Nowadays at its best, Valentine’s is a day of special acknowledgement of true friendship, loyalty and faithfulness between friends and self-sacrificing love between married couples. In its harmless fun and frolics mode, it might have been a day of romantic messages, some serious, others less so. It was hopefully a day for friends, young and old, to celebrate and express their affection, emotional attraction and unselfish love for each other. Probably the supermarkets and famous food stores did well in the provision of “romantic dinners for two”. At its worst, Valentine’s became a day for hedonistic and lustful excess to gratify animal urges and sexual desires. But here too was a definite chance for a good Christian witness by young Catholics that showed that like others one can certainly enjoy sunshine, enjoyment and fun while seeing that Son-Light, salt-flavour and wholesome fun are our way of getting things done. So I hope you had a nice time, spent some money but not too foolishly on those nice symbols of your special love for someone, indeed that you had fun, but didn’t lose sight of things that nourish real love of the kind that loves others as much as one loves oneself.

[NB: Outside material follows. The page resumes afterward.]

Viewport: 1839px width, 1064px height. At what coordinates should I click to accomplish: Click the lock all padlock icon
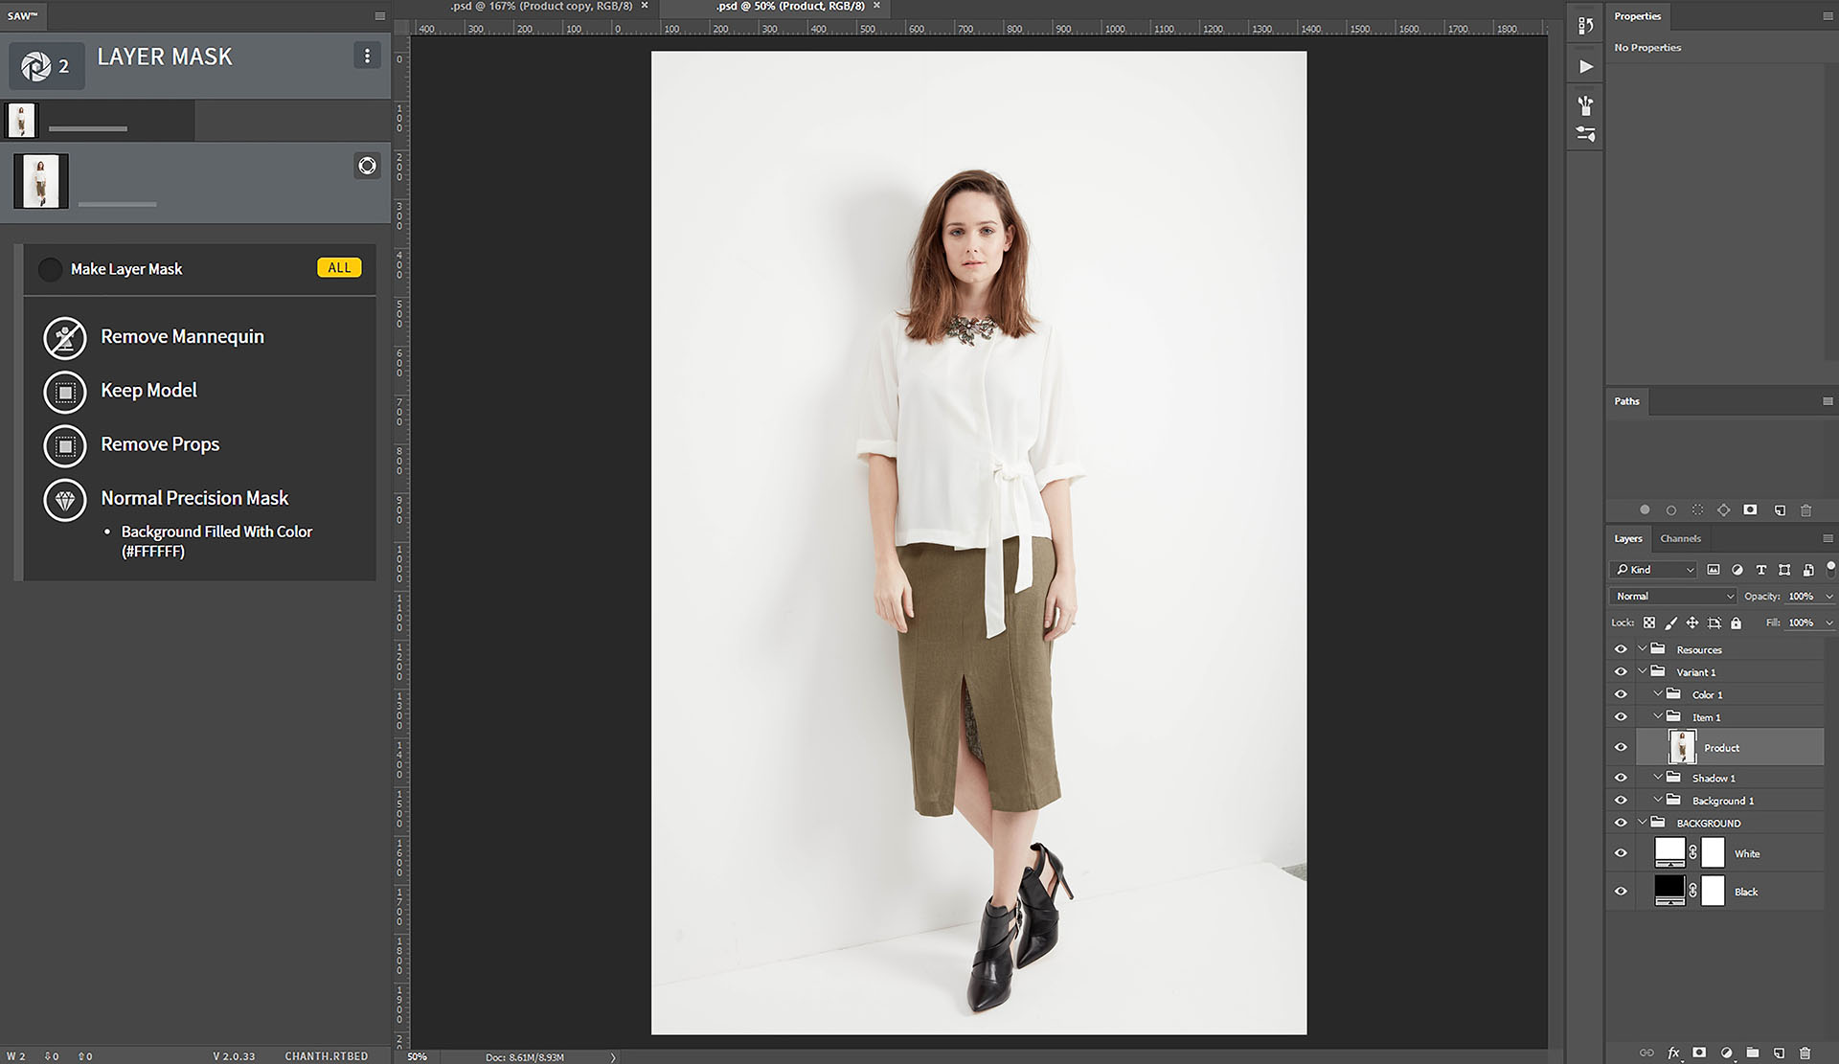[1736, 623]
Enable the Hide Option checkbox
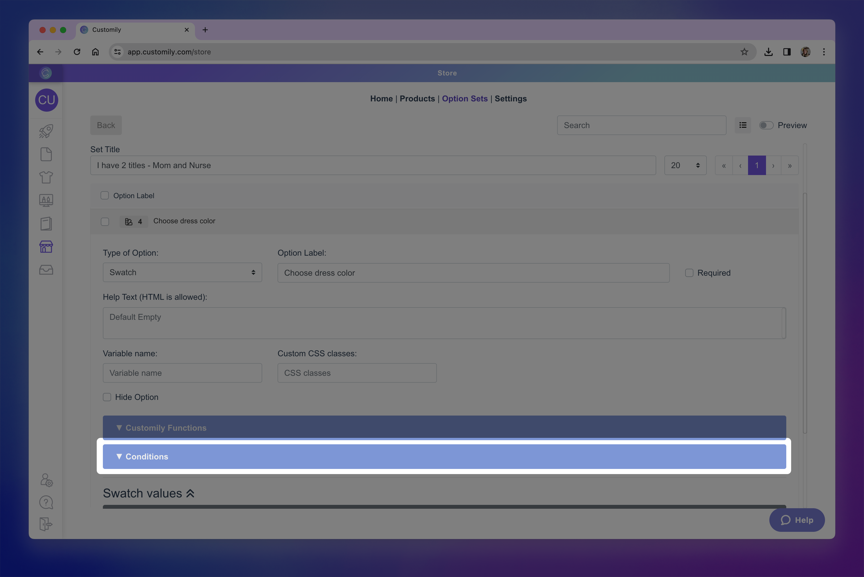The width and height of the screenshot is (864, 577). [x=107, y=397]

There are modern day “Valentine Heroes” who are true to the highest calling to be faithful to oneself, one’s principles and stand for truth, integrity and honesty.

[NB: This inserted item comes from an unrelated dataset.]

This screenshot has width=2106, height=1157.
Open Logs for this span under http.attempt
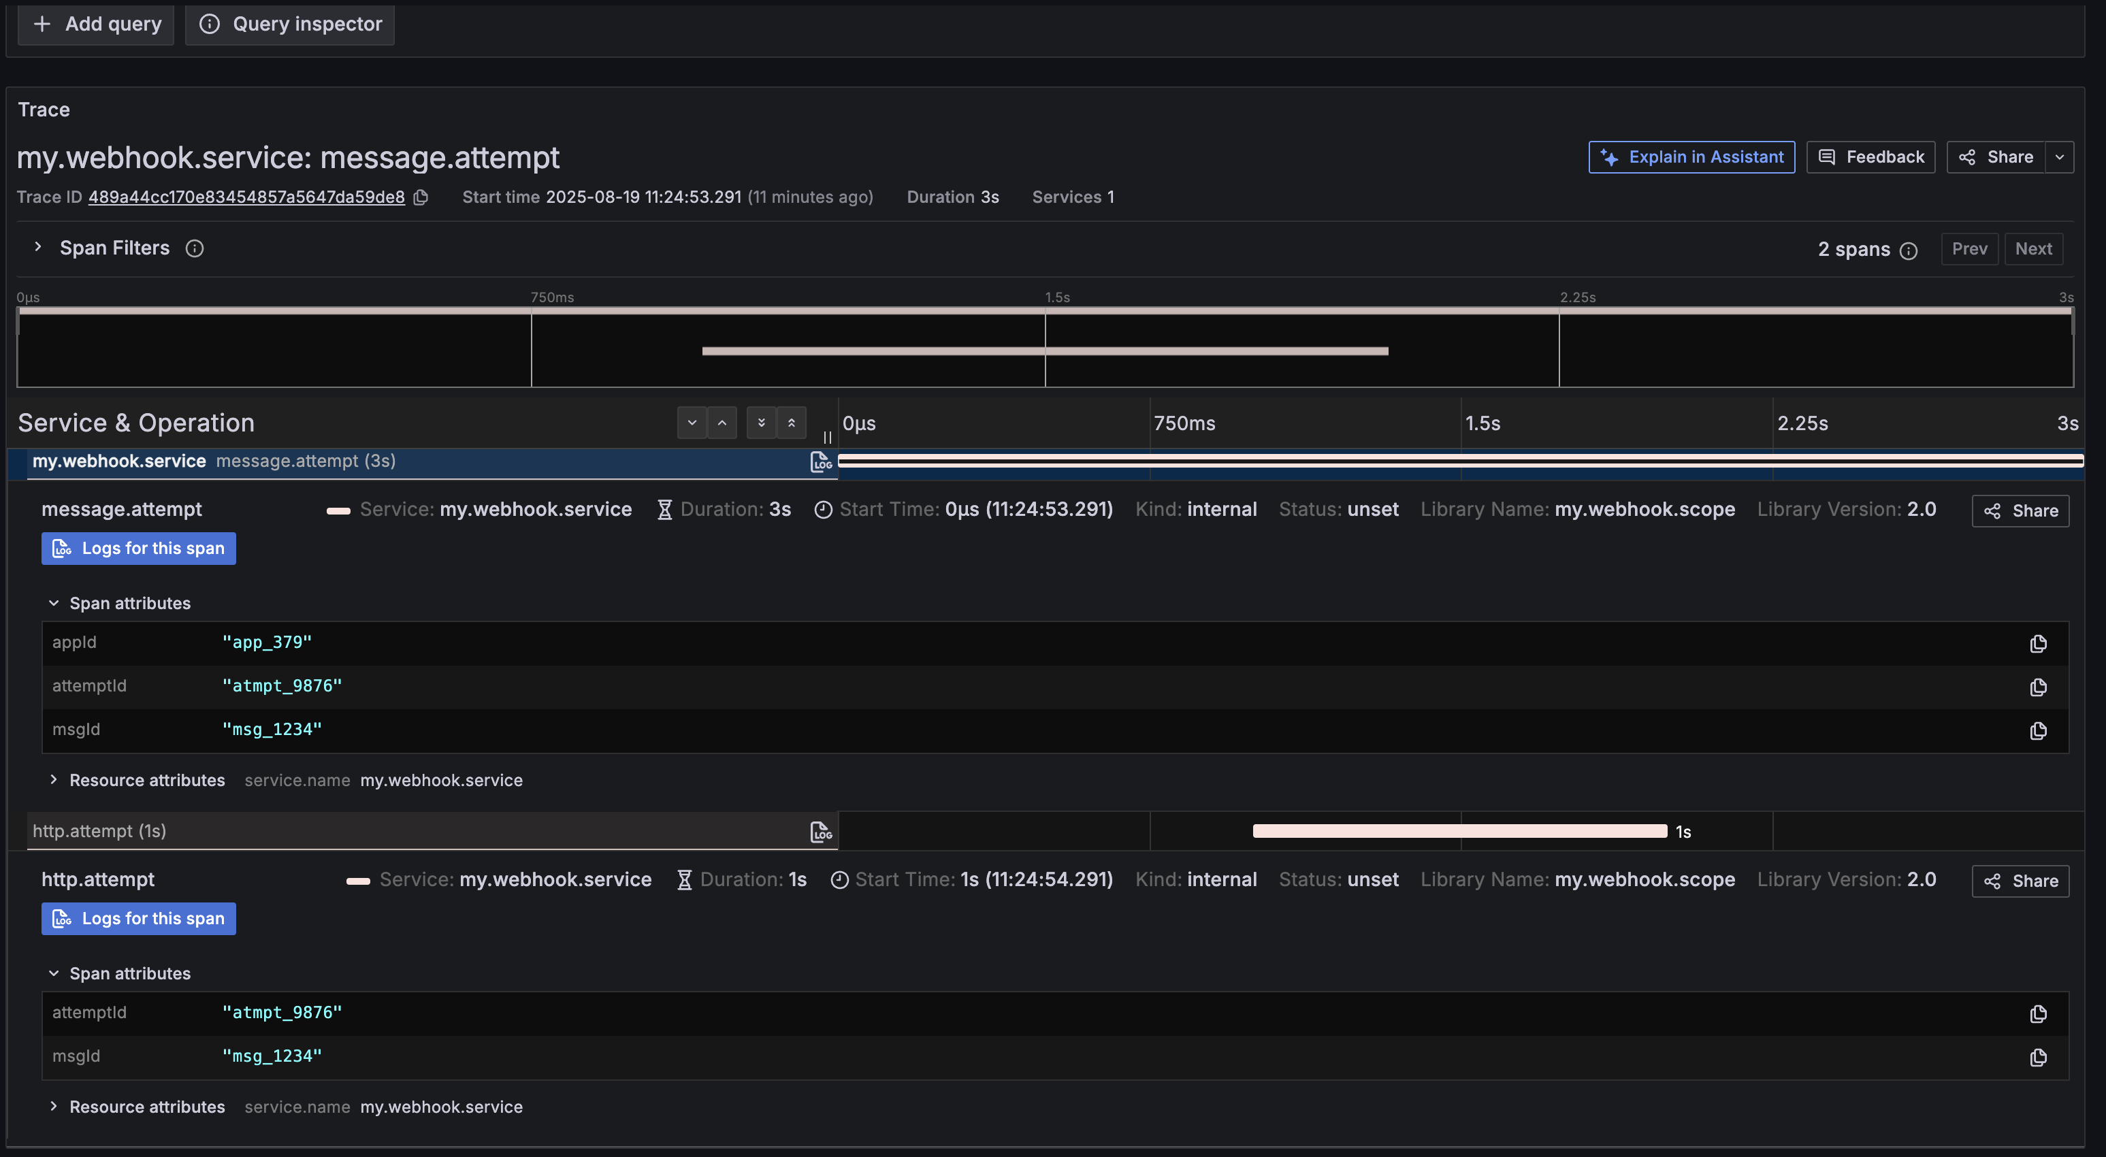tap(137, 918)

There are always true “Valentine Heroes”, who are an inspiration and role model to those with the courage to choose to live a truly honest life of unshakable values.

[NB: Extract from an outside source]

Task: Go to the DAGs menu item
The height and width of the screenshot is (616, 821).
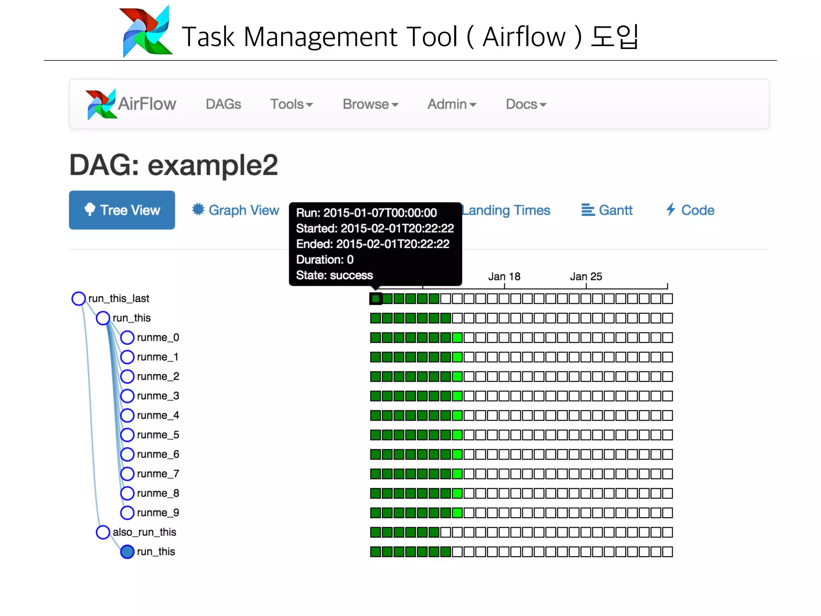Action: coord(223,104)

Look around; maybe they are still to be found among us too. All of us should admire, support and imitate them when we recognise them. They start out as ordinary mortals like us but rise to heroic heights of virtue. They develop a love higher, greater, more pure and unselfish than most of us can imagine. The love these heroes have is not for mere pleasure or self-gratification, but only to give of themselves daily for the welfare of others, for the community, for those who can give no return, no payback. This is the greatest love of all – “to lay down one’s life for a friend”. Now who first said that?